Pasados unos días, el desnaturalizado hijo vio a un chiquito suyo que estaba componiendo con alambre la escudilla del abuelo y, al preguntarle su padre qué hacía, le contestó:
—Estoy arreglando la escudilla del abuelo para ponerle en ella de comer a usted cuando sea viejo.
Aquel niño dio una buena lección a su padre, que tan descaradamente faltaba al cuarto mandamiento de la Ley de Dios.
Pero la gran lección a los hijos que sean crueles con sus padres se la dará Dios en la otra vida y aun en ésta.
(7) Amor filial heroico.—El siguiente hecho está tomado de los Anales del Japón. Había en el Imperio del Sol Naciente una pobre viuda con tres hijos, que vivía de lo que ellos ganaban porque ella se hallaba enferma. Sin embargo, era tan exiguo lo que les pagaban, que en la casa cenaba la miseria y la pobre mujer carecía de los medicamentos necesarios para recobrar la salud.
Los hijos se enteraron de que las autoridades ofrecían una fuerte suma a quien presentase a un peligroso ladrón. Para conseguirla tomaron una extremada resolución: que uno de ellos se hiciese pasar por el temible salteador de caminos. Echada la suerte, ésta recayó en el más pequeño, que fue llevado por sus dos hermanos a las autoridades judiciales. El juez preguntó al acusado si era él el ladrón que buscaban, y, al responder afirmativamente, ordenó que lo metiesen en la cárcel. Los otros dos, una vez cobrado el premio que habían prometido por la captura del criminal, fueron a despedirse del preso, lo que hicieron con lágrimas en los ojos, y luego se marcharon para entregar lo cobrado a su madre.
Extrañado el director de la cárcel de la tierna escena pasada entre los tres jóvenes, sospechó que el detenido no era ningún criminal, y menos el buscado, por lo que hizo que unos guardianes siguiesen a los jóvenes para espiar todos sus movimientos.
Llegado que hubieron los dos hermanos a su casa, entregaron a su madre lo recibido de las autoridades, y, extrañada la buena mujer de que le llevasen tanto dinero, preguntóles de dónde lo habían sacado. Informada de lo ocurrido, empezó a lamentarse en alta voz y a decir que devolviesen inmediatamente aquella suma y le llevasen a su hijo, pues prefería morir antes que consentir que estuviese preso, siendo, como era, inocente.
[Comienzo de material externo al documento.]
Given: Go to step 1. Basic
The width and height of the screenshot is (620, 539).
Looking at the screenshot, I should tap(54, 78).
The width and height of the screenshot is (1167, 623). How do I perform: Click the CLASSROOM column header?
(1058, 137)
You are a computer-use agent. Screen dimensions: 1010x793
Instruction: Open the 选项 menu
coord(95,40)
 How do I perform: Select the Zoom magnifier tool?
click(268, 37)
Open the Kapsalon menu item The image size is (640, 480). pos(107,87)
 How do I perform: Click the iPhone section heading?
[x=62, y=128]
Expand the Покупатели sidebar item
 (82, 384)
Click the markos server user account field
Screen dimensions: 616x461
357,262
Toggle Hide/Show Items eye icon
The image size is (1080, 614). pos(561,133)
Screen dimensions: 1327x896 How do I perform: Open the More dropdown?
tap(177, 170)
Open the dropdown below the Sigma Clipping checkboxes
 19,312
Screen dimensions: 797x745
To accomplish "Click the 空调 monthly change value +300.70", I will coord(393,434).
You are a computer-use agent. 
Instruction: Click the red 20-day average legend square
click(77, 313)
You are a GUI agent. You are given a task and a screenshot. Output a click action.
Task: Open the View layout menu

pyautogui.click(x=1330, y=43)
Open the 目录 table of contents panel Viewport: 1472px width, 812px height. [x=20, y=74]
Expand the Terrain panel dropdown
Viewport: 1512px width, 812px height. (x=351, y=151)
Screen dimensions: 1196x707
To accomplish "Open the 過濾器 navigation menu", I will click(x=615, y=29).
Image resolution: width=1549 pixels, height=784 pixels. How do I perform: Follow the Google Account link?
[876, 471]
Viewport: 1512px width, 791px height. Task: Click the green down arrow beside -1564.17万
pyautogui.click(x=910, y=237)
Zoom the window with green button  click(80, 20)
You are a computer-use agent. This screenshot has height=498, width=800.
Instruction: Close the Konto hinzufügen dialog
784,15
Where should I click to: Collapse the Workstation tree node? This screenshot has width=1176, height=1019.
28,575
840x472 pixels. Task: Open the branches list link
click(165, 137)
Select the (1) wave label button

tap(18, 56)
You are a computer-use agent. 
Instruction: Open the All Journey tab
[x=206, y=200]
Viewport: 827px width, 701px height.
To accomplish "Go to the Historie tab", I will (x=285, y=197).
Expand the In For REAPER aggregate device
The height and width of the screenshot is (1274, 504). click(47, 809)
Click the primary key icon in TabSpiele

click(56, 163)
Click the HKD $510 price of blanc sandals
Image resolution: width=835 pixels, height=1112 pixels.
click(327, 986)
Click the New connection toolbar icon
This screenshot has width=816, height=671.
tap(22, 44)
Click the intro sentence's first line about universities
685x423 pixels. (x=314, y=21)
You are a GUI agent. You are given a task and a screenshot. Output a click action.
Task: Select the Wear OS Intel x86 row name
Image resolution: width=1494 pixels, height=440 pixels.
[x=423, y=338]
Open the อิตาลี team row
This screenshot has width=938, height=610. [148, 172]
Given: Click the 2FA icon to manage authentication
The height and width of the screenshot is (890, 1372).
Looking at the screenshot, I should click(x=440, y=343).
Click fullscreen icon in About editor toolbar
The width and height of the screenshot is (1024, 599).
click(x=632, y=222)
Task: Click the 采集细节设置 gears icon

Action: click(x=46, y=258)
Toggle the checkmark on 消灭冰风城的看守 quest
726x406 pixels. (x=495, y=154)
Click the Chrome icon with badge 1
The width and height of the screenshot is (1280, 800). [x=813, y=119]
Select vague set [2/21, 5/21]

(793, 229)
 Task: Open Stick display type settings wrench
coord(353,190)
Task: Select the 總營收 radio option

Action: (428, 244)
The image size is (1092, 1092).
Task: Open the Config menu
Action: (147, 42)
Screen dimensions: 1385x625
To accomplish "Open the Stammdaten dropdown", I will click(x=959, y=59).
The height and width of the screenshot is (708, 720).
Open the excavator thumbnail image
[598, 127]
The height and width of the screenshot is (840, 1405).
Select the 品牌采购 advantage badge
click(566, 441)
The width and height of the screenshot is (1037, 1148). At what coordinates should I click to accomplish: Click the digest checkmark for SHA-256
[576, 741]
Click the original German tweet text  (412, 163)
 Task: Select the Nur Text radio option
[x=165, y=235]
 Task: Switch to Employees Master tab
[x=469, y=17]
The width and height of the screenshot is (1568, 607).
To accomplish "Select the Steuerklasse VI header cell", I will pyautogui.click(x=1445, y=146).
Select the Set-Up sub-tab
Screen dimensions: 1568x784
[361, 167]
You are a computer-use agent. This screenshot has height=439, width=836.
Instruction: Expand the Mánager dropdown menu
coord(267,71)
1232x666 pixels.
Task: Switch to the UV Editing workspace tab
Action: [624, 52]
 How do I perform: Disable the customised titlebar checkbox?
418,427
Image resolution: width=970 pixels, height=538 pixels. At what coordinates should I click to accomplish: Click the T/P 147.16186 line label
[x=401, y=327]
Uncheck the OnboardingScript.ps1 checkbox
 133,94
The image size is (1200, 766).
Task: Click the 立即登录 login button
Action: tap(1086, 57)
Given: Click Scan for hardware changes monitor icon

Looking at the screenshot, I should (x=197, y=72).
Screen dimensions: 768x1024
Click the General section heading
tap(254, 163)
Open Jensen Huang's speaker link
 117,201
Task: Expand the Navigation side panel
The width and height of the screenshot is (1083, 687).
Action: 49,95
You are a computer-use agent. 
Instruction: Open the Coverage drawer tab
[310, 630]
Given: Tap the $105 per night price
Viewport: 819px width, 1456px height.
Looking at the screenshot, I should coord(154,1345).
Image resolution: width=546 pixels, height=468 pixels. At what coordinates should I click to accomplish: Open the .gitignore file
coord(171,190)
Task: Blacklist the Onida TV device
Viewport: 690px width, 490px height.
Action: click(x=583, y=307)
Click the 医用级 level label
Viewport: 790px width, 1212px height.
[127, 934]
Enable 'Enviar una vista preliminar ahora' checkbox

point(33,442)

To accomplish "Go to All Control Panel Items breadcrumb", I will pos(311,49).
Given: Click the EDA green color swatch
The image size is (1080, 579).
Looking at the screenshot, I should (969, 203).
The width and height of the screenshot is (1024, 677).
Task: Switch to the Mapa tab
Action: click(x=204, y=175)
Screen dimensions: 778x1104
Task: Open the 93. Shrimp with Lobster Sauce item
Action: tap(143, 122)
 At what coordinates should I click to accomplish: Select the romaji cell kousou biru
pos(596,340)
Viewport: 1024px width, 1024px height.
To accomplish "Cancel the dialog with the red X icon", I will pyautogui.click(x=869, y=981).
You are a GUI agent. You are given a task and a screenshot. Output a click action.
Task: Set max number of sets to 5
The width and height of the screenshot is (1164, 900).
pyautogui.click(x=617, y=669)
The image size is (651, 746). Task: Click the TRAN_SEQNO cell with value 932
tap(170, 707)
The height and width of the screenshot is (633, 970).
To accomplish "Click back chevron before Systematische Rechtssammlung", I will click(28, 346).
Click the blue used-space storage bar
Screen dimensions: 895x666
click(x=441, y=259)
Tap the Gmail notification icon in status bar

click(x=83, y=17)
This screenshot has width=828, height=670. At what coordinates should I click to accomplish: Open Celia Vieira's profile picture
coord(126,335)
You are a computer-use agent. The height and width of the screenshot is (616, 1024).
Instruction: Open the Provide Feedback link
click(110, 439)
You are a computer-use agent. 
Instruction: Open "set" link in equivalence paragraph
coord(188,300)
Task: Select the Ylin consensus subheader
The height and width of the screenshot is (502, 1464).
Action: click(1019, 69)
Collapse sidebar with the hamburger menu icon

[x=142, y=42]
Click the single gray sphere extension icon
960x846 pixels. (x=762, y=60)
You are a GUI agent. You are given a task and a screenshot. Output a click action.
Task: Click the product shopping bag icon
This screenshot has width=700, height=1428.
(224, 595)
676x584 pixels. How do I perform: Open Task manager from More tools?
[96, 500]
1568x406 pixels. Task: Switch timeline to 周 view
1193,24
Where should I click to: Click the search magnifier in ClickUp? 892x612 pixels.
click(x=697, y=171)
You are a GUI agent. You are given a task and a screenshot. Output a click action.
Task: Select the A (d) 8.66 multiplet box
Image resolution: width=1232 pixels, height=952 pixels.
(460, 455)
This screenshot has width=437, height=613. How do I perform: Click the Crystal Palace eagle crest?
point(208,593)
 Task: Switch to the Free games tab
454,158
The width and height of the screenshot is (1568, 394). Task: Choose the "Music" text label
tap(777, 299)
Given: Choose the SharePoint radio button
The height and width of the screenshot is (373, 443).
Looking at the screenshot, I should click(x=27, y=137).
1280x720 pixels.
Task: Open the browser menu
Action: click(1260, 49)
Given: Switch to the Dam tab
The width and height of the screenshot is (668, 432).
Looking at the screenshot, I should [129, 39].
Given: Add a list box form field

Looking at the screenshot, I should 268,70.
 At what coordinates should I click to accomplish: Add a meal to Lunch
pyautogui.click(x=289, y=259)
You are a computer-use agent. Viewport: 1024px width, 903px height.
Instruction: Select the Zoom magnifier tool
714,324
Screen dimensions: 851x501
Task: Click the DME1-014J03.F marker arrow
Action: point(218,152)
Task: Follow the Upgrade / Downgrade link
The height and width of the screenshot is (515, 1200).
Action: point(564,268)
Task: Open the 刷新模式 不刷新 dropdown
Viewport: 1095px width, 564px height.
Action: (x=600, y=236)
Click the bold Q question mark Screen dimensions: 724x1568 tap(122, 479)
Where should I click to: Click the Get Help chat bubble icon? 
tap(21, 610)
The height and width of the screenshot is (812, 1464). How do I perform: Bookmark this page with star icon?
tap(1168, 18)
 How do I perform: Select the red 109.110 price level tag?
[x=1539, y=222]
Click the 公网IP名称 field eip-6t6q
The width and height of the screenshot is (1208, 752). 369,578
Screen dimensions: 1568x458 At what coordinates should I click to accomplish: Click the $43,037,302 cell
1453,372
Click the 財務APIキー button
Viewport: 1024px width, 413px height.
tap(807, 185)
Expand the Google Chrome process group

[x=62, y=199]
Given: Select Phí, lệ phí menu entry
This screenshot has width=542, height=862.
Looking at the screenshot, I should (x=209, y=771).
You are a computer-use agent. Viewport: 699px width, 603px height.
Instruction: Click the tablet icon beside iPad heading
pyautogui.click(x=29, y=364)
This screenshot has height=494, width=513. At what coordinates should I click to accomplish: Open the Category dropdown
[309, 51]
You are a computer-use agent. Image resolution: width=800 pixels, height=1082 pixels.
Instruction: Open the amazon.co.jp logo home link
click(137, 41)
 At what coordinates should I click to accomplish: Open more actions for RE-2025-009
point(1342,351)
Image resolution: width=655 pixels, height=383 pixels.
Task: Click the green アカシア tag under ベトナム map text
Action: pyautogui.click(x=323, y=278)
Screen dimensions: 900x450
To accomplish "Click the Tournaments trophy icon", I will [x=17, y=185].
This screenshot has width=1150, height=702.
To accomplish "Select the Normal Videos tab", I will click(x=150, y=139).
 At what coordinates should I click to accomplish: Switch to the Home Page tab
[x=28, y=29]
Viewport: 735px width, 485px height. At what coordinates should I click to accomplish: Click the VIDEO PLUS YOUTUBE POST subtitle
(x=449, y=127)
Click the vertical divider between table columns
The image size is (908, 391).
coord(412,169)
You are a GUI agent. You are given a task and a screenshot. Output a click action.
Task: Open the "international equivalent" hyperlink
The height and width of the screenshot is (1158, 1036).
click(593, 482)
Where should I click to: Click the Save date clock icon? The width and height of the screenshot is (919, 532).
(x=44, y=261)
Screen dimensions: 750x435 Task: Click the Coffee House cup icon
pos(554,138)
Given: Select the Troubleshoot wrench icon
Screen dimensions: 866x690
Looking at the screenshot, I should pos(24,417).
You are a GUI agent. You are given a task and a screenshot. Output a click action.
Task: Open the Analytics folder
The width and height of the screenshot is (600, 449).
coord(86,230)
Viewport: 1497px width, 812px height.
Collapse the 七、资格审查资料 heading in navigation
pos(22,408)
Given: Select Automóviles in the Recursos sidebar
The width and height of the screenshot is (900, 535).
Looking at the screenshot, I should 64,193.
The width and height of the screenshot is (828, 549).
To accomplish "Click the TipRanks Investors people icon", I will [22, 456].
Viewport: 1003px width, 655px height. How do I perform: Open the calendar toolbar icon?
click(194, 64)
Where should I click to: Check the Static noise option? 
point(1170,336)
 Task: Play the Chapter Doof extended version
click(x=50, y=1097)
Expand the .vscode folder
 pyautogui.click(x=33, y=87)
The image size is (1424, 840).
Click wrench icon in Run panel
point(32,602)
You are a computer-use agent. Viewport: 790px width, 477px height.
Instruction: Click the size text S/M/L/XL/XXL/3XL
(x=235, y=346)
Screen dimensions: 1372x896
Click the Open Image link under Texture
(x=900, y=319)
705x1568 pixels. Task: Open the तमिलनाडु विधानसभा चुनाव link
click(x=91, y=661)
Los guardias se informaron de todo lo ocurrido y lo manifestaron al juez encargado del proceso, quien llamo a su presencia al fingido ladrón y, amenazándole, le hizo confesar toda la verdad, poniéndolo inmediatamente en libertad.
El hecho llegó a oídos del emperador, quien señaló una buena pensión al heroico hijo y otras menores a sus hermanos, ordenando asimismo que los médicos de la corte atendiesen debidamente a la enferma y procurasen que no le faltase ningún cuidado.